» **Stated exercise**
Copy the text of every record below word for word, omitting the pictures.
-- Input rows start --
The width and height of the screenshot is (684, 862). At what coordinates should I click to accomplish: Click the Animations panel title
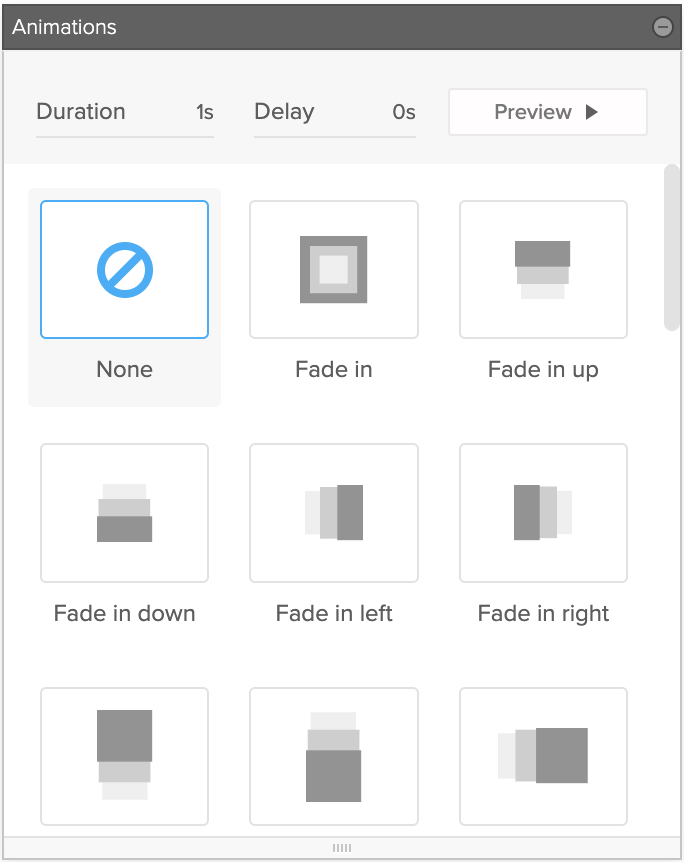64,27
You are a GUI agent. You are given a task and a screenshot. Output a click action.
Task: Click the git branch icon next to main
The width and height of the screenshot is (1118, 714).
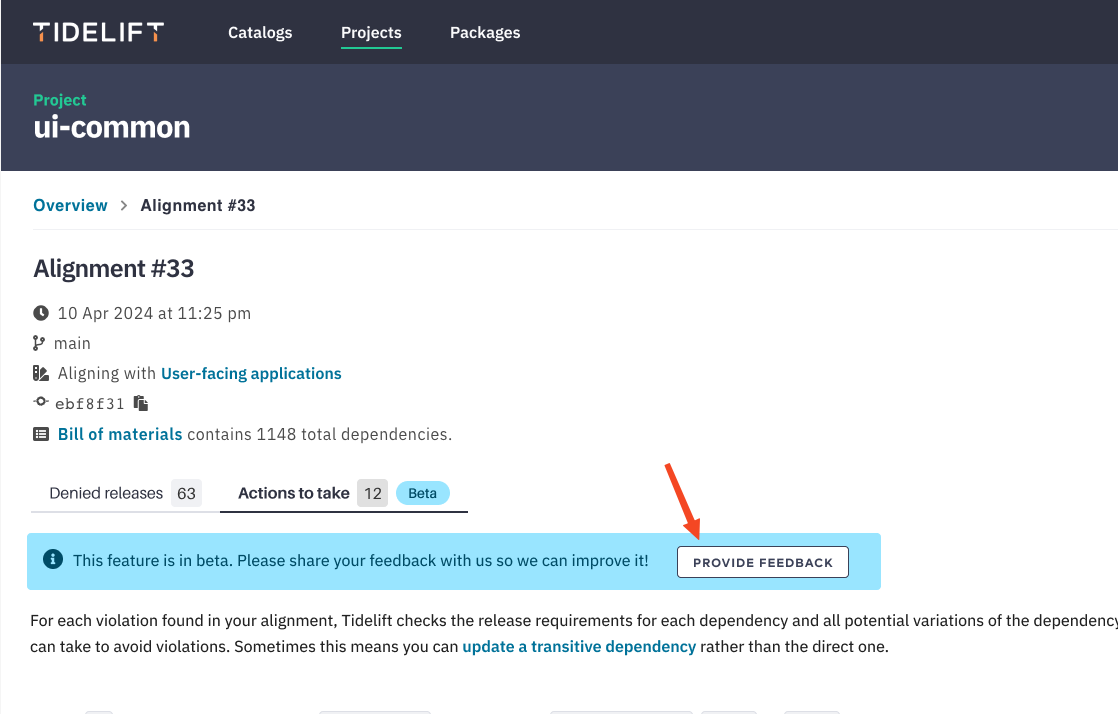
-- Input rows end --
» **Full solution**
The width and height of the screenshot is (684, 862). At what coordinates should I click to accomplish: Click the Animations panel title
64,27
You are a GUI agent. You are given a task and a screenshot. Output a click action.
Task: Click the git branch icon next to main
The width and height of the screenshot is (1118, 714).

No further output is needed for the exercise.